## Provided records
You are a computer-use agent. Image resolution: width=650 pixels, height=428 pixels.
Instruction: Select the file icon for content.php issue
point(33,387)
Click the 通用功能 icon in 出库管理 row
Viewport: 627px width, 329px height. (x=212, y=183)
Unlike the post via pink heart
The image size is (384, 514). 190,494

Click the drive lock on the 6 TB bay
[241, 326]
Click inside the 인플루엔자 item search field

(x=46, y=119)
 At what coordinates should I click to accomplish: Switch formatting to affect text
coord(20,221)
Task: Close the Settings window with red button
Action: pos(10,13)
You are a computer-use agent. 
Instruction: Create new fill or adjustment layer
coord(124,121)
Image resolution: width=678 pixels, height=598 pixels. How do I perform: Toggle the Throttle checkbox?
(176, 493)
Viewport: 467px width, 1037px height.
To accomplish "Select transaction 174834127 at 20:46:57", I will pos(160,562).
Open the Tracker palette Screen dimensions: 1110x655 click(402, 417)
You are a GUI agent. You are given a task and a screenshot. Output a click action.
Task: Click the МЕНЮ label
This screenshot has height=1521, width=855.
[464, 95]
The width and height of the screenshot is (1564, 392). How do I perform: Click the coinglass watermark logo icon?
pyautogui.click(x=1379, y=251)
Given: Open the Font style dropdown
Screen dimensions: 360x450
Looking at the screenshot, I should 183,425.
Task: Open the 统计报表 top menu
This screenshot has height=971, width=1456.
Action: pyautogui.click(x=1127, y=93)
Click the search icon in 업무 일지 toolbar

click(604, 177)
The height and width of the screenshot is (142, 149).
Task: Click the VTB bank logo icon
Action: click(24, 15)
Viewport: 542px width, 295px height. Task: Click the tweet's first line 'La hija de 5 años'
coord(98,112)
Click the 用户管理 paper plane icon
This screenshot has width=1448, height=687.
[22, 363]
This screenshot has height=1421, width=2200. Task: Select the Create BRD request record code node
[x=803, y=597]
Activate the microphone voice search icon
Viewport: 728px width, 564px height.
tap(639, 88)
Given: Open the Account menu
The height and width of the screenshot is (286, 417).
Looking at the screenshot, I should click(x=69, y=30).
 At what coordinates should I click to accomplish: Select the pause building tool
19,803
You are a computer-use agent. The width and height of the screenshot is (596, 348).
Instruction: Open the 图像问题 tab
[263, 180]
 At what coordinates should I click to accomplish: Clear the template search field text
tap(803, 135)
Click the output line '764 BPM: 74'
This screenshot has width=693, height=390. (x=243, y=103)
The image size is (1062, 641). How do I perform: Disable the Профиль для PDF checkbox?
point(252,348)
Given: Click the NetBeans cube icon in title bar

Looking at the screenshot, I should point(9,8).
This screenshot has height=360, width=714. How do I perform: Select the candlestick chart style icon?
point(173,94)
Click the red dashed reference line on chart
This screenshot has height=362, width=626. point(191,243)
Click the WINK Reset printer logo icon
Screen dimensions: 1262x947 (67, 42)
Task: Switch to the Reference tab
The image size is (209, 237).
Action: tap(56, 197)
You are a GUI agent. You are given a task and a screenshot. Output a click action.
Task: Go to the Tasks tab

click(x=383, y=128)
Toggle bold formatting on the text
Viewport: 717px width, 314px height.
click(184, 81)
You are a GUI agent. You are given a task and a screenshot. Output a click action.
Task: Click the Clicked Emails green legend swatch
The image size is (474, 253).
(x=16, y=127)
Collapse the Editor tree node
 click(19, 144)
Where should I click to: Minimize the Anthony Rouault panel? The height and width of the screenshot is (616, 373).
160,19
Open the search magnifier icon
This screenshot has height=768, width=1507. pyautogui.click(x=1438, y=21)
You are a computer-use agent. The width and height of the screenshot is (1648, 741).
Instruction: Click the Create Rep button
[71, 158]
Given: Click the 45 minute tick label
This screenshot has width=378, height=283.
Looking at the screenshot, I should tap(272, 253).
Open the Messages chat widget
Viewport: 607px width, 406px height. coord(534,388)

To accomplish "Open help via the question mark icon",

## Problem details
Could you copy out all of the records above, word for word and unchanged?

## Response for this exercise
You are a computer-use agent. Image resolution: width=650 pixels, height=428 pixels.
Instruction: Select the file icon for content.php issue
point(33,387)
Click the 通用功能 icon in 出库管理 row
Viewport: 627px width, 329px height. (x=212, y=183)
Unlike the post via pink heart
The image size is (384, 514). 190,494

Click the drive lock on the 6 TB bay
[241, 326]
Click inside the 인플루엔자 item search field

(x=46, y=119)
 At what coordinates should I click to accomplish: Switch formatting to affect text
coord(20,221)
Task: Close the Settings window with red button
Action: pos(10,13)
You are a computer-use agent. 
Instruction: Create new fill or adjustment layer
coord(124,121)
Image resolution: width=678 pixels, height=598 pixels. How do I perform: Toggle the Throttle checkbox?
(176, 493)
Viewport: 467px width, 1037px height.
To accomplish "Select transaction 174834127 at 20:46:57", I will pos(160,562).
Open the Tracker palette Screen dimensions: 1110x655 click(402, 417)
You are a GUI agent. You are given a task and a screenshot. Output a click action.
Task: Click the МЕНЮ label
This screenshot has height=1521, width=855.
[464, 95]
The width and height of the screenshot is (1564, 392). How do I perform: Click the coinglass watermark logo icon?
pyautogui.click(x=1379, y=251)
Given: Open the Font style dropdown
Screen dimensions: 360x450
Looking at the screenshot, I should 183,425.
Task: Open the 统计报表 top menu
This screenshot has height=971, width=1456.
Action: pyautogui.click(x=1127, y=93)
Click the search icon in 업무 일지 toolbar

click(604, 177)
The height and width of the screenshot is (142, 149).
Task: Click the VTB bank logo icon
Action: click(24, 15)
Viewport: 542px width, 295px height. Task: Click the tweet's first line 'La hija de 5 años'
coord(98,112)
Click the 用户管理 paper plane icon
This screenshot has width=1448, height=687.
[22, 363]
This screenshot has height=1421, width=2200. Task: Select the Create BRD request record code node
[x=803, y=597]
Activate the microphone voice search icon
Viewport: 728px width, 564px height.
tap(639, 88)
Given: Open the Account menu
The height and width of the screenshot is (286, 417).
Looking at the screenshot, I should click(x=69, y=30).
 At what coordinates should I click to accomplish: Select the pause building tool
19,803
You are a computer-use agent. The width and height of the screenshot is (596, 348).
Instruction: Open the 图像问题 tab
[263, 180]
 At what coordinates should I click to accomplish: Clear the template search field text
tap(803, 135)
Click the output line '764 BPM: 74'
This screenshot has width=693, height=390. (x=243, y=103)
The image size is (1062, 641). How do I perform: Disable the Профиль для PDF checkbox?
point(252,348)
Given: Click the NetBeans cube icon in title bar

Looking at the screenshot, I should point(9,8).
This screenshot has height=360, width=714. How do I perform: Select the candlestick chart style icon?
point(173,94)
Click the red dashed reference line on chart
This screenshot has height=362, width=626. point(191,243)
Click the WINK Reset printer logo icon
Screen dimensions: 1262x947 (67, 42)
Task: Switch to the Reference tab
The image size is (209, 237).
Action: tap(56, 197)
You are a GUI agent. You are given a task and a screenshot. Output a click action.
Task: Go to the Tasks tab

click(x=383, y=128)
Toggle bold formatting on the text
Viewport: 717px width, 314px height.
click(184, 81)
You are a GUI agent. You are given a task and a screenshot. Output a click action.
Task: Click the Clicked Emails green legend swatch
The image size is (474, 253).
(x=16, y=127)
Collapse the Editor tree node
 click(19, 144)
Where should I click to: Minimize the Anthony Rouault panel? The height and width of the screenshot is (616, 373).
160,19
Open the search magnifier icon
This screenshot has height=768, width=1507. pyautogui.click(x=1438, y=21)
You are a computer-use agent. The width and height of the screenshot is (1648, 741).
Instruction: Click the Create Rep button
[71, 158]
Given: Click the 45 minute tick label
This screenshot has width=378, height=283.
Looking at the screenshot, I should tap(272, 253).
Open the Messages chat widget
Viewport: 607px width, 406px height. coord(534,388)

To accomplish "Open help via the question mark icon",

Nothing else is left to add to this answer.